What you will do
Using the data that follows, give the number of lines where the string "computer" occurs, and nothing else.

Dataset content section start

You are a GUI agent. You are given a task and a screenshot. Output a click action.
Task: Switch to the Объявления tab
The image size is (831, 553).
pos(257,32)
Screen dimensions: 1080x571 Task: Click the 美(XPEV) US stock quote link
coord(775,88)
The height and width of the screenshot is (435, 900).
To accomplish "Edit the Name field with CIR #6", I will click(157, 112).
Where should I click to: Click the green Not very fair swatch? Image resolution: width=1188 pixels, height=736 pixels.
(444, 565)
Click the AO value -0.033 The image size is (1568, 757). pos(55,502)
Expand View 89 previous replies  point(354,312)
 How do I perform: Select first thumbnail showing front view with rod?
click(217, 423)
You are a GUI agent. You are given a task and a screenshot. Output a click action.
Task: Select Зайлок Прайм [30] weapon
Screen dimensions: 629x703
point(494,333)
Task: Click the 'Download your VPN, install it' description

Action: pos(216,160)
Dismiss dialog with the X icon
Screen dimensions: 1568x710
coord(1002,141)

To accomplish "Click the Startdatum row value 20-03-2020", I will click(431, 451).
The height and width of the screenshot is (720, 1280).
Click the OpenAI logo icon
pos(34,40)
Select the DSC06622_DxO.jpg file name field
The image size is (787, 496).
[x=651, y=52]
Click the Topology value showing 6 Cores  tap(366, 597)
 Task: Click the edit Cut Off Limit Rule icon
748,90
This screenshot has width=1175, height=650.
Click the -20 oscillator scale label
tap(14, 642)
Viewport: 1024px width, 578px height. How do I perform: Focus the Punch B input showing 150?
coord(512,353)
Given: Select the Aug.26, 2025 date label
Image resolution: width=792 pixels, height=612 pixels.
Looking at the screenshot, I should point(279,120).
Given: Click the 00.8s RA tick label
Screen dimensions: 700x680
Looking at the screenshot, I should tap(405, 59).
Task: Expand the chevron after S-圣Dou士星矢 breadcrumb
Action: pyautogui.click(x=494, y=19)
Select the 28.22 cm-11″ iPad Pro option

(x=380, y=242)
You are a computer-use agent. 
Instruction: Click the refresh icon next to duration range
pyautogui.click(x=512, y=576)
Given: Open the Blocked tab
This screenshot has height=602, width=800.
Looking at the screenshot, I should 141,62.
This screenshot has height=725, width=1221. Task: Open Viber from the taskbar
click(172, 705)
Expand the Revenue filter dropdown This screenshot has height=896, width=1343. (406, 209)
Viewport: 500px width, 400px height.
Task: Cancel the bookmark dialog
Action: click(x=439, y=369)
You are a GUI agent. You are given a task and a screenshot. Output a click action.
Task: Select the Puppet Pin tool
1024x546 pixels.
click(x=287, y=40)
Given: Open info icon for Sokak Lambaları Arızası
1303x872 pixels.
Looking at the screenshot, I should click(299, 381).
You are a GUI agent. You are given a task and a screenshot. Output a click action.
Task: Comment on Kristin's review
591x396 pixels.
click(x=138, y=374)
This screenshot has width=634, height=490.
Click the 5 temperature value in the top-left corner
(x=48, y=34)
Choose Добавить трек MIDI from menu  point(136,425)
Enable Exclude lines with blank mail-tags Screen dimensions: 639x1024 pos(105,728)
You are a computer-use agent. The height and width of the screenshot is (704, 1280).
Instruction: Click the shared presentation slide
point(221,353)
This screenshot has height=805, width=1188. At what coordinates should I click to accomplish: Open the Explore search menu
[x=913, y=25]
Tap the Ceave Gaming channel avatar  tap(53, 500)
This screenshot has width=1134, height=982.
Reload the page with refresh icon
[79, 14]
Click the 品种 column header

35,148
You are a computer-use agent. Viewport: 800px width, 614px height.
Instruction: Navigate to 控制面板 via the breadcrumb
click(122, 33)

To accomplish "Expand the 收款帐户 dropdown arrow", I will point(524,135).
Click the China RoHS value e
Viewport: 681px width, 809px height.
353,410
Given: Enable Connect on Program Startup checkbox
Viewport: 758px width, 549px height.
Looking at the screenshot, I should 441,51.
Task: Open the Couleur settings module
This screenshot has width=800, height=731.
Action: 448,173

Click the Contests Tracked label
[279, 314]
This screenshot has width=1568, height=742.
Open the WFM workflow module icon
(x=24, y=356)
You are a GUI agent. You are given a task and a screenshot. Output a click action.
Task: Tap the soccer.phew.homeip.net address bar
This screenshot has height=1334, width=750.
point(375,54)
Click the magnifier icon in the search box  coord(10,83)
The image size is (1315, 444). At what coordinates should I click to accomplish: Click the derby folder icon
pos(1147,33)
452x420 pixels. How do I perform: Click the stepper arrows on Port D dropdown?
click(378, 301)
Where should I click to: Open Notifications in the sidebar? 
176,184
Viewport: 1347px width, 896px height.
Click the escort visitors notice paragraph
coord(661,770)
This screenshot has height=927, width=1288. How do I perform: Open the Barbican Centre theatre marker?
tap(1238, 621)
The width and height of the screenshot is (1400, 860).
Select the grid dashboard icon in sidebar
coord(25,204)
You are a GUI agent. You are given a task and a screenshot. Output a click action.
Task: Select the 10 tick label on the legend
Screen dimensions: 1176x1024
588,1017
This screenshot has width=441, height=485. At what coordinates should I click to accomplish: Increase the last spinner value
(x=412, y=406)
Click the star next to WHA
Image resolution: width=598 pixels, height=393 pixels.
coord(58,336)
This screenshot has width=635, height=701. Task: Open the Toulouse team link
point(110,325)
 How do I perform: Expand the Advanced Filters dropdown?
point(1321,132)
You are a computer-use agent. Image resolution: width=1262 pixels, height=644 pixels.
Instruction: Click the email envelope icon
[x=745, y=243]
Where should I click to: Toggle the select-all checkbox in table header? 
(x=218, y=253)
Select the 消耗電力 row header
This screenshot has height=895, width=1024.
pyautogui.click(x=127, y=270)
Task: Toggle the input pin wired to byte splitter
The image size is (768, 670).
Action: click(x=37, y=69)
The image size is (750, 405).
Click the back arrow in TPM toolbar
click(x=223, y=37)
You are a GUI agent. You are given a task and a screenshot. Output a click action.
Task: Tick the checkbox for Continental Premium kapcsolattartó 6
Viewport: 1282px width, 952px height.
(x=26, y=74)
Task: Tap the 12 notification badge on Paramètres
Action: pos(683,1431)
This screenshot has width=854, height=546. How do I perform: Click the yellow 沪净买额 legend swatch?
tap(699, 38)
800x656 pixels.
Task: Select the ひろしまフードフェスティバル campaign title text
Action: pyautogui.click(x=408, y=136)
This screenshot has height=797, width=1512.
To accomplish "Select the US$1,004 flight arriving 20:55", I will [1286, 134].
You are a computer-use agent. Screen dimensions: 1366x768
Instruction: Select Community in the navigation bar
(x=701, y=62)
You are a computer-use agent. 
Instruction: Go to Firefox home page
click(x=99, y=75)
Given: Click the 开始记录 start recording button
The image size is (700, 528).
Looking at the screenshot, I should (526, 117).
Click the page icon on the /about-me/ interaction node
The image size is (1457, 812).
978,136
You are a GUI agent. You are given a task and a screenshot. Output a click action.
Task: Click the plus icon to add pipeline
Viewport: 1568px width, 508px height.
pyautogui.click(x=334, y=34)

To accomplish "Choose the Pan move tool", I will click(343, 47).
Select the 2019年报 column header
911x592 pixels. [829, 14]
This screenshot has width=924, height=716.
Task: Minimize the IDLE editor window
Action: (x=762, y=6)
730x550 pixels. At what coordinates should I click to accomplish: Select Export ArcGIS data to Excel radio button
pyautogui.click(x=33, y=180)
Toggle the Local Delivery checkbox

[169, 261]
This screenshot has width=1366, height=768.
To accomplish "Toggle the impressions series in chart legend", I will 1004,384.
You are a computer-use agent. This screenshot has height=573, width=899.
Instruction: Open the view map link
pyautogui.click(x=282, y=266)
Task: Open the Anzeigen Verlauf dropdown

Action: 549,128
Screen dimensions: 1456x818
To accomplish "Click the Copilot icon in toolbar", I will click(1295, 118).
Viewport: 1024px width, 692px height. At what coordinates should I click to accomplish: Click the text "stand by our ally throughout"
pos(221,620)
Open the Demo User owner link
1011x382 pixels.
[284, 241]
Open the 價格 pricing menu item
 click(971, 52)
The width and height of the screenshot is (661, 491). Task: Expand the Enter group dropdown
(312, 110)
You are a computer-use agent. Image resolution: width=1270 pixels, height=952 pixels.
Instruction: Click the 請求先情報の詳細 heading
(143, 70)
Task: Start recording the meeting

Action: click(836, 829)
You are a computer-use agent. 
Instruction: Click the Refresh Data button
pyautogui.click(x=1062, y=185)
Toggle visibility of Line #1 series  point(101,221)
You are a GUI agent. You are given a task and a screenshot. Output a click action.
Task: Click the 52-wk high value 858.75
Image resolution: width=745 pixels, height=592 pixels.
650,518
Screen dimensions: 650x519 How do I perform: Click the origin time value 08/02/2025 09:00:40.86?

Dataset content section end

Worked solution
9